(Pixel coordinate grounding data)
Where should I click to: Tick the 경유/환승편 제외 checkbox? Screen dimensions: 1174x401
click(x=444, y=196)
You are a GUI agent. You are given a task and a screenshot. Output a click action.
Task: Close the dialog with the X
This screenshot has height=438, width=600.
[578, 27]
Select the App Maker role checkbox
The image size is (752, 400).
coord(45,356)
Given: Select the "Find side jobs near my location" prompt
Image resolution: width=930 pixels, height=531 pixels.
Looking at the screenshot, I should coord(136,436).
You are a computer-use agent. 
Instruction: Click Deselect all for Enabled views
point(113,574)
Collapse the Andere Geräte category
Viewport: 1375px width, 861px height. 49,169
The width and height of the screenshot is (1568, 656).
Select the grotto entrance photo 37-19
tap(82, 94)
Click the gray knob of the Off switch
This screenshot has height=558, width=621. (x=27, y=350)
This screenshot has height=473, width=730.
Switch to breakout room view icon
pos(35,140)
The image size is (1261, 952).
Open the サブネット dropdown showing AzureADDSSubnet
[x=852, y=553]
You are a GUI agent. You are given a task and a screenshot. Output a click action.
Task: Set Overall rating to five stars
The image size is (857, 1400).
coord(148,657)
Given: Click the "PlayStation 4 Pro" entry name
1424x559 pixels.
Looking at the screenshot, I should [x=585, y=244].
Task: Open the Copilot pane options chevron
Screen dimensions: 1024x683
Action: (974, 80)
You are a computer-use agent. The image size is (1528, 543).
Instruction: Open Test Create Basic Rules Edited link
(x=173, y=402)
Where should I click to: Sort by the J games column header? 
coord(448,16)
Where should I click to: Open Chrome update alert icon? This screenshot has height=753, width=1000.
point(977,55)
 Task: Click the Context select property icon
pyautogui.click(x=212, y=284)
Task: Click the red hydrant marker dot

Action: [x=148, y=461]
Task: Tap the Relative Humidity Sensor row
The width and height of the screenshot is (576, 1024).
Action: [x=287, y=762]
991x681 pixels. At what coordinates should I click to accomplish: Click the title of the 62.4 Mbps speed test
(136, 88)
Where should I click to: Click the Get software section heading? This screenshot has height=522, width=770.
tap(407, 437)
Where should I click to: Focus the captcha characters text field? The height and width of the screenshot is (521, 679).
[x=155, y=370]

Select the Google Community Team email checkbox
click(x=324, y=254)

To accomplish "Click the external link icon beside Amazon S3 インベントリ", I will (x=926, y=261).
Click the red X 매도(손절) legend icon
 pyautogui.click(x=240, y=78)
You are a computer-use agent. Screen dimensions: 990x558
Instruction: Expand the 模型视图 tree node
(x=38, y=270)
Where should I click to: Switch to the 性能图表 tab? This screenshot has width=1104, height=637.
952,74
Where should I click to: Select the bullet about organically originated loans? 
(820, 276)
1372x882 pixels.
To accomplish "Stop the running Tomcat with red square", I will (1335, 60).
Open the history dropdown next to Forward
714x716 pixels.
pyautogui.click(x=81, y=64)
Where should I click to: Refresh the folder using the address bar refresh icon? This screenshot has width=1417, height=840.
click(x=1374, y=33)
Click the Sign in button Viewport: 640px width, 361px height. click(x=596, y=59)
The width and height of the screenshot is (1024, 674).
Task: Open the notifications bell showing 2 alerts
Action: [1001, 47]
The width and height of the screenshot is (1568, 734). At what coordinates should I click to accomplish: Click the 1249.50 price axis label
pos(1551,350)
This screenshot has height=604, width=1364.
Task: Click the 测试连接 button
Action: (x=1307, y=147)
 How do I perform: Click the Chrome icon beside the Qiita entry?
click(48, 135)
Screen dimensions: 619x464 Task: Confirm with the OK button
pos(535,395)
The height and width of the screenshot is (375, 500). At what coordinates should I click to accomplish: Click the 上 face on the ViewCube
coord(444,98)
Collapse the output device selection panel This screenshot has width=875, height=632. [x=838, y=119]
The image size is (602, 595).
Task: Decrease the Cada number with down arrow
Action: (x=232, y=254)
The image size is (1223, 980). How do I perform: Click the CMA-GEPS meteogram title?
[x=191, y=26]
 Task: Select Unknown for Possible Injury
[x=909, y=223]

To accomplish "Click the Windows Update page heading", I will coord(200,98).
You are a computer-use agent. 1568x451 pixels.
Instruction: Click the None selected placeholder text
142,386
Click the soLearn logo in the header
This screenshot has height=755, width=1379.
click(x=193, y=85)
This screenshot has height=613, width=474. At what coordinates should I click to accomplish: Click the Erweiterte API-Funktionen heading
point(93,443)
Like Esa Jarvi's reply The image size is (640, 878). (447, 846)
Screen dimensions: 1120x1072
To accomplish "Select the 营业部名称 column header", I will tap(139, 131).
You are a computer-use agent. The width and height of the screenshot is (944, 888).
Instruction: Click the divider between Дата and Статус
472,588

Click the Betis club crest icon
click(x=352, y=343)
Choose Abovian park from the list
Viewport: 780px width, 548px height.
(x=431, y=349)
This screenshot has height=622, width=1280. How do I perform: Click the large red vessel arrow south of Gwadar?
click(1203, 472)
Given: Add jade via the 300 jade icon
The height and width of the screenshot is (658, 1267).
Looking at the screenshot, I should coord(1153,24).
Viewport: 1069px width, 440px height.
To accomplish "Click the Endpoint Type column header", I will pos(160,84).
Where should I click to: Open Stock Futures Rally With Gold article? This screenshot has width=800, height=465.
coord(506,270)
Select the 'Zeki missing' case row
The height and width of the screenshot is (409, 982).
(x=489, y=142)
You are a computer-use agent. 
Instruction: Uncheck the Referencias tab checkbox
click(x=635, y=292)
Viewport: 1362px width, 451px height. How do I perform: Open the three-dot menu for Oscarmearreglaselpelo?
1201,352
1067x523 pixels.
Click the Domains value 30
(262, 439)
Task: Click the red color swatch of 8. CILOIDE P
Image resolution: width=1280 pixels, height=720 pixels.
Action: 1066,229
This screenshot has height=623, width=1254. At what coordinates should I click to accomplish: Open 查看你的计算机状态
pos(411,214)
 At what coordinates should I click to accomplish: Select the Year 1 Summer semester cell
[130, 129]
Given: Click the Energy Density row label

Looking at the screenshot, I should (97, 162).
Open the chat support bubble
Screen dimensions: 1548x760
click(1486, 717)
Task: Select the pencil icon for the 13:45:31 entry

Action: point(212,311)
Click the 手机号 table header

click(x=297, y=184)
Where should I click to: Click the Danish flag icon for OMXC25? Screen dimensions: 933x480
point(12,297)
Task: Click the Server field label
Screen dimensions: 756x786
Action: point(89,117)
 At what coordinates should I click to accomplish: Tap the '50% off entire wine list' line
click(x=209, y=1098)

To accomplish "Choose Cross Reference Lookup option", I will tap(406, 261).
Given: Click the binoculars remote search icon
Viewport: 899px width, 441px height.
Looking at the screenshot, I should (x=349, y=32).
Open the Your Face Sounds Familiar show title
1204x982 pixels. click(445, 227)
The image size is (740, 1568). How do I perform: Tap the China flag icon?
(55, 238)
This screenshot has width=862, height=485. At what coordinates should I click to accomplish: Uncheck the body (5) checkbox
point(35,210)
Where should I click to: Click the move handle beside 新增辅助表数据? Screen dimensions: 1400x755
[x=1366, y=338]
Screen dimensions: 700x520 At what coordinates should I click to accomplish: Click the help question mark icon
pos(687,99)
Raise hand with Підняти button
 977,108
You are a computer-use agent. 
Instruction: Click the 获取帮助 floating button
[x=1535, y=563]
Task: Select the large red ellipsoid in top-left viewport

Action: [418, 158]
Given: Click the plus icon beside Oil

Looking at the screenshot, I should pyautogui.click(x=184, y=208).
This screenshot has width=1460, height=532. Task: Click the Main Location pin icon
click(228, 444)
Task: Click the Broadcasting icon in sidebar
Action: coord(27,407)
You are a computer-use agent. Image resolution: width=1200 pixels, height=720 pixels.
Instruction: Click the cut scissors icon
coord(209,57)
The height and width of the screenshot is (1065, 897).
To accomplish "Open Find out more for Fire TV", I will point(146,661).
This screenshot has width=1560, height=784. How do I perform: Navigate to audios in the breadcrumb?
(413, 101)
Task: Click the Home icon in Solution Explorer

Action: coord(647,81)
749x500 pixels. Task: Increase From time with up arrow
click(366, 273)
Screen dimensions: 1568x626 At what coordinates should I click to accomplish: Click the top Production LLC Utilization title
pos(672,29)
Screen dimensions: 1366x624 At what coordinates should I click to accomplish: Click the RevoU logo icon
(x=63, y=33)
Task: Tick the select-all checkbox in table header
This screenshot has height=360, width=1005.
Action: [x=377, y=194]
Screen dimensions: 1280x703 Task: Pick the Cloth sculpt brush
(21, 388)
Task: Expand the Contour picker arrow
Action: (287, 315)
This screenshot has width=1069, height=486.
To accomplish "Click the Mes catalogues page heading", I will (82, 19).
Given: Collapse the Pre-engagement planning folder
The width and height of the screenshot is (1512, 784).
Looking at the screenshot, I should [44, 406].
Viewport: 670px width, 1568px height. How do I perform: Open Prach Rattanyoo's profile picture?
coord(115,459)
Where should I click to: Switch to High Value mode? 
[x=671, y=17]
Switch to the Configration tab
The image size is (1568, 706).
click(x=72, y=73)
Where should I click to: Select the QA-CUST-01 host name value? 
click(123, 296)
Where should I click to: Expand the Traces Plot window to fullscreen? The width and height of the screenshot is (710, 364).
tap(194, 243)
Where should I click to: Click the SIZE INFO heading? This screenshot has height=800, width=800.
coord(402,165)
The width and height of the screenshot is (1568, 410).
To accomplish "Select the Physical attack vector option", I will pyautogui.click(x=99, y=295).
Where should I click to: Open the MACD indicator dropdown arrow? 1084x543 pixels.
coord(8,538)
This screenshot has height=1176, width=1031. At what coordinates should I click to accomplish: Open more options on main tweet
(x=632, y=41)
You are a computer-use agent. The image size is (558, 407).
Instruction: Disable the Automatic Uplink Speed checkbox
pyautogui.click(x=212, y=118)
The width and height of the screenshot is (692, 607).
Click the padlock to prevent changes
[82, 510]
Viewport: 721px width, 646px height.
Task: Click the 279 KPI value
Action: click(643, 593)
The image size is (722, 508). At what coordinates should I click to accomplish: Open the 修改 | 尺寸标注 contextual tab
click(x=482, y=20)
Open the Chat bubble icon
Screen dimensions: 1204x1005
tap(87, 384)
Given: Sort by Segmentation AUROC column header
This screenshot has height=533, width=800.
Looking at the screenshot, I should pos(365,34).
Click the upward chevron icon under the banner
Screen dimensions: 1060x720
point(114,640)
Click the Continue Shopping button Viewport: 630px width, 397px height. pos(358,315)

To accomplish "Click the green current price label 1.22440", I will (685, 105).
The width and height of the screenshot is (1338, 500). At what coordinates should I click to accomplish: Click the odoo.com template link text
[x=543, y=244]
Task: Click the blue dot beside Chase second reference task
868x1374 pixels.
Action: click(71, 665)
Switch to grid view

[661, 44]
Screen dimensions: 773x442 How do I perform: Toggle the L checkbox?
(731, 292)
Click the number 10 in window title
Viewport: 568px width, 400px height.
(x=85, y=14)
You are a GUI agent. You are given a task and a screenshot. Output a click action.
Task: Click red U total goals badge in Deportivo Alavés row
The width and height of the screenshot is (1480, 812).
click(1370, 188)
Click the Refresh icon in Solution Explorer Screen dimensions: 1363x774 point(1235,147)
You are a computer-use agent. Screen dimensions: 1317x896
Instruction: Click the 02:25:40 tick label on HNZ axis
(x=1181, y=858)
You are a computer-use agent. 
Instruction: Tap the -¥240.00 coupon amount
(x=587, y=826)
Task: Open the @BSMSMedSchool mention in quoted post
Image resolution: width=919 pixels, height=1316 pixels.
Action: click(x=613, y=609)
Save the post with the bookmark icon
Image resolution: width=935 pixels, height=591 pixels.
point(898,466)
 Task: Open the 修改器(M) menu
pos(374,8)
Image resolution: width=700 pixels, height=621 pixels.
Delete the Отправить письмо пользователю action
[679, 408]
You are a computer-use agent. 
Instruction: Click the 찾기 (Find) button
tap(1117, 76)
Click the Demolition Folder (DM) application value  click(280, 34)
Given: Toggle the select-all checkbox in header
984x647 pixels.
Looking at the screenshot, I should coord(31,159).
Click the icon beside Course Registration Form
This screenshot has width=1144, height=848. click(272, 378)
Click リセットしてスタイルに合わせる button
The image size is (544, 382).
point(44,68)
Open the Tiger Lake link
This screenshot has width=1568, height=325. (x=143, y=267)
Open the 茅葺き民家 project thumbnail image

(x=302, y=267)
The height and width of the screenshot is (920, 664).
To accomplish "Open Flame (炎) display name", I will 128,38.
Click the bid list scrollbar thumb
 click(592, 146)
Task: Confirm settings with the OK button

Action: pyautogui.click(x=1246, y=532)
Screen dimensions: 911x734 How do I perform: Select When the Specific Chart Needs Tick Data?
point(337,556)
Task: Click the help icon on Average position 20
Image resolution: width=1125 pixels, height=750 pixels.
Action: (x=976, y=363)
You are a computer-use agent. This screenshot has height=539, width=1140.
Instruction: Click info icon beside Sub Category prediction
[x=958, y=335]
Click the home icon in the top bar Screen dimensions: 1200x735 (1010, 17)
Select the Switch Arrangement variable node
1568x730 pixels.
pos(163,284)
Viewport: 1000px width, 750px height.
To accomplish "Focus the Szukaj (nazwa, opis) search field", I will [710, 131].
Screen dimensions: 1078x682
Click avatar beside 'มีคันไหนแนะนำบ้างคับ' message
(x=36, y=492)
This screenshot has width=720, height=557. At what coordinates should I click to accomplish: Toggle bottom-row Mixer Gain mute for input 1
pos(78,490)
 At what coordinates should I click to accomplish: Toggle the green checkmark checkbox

What you are asked to do
The required output is every line above from the one with "Where should I click to: Select the QA-CUST-01" down to the one with "The width and height of the screenshot is (1568, 410).", restated word for word, ends included.

Answer for this exercise
Where should I click to: Select the QA-CUST-01 host name value? 
click(123, 296)
Where should I click to: Expand the Traces Plot window to fullscreen? The width and height of the screenshot is (710, 364).
tap(194, 243)
Where should I click to: Click the SIZE INFO heading? This screenshot has height=800, width=800.
coord(402,165)
The width and height of the screenshot is (1568, 410).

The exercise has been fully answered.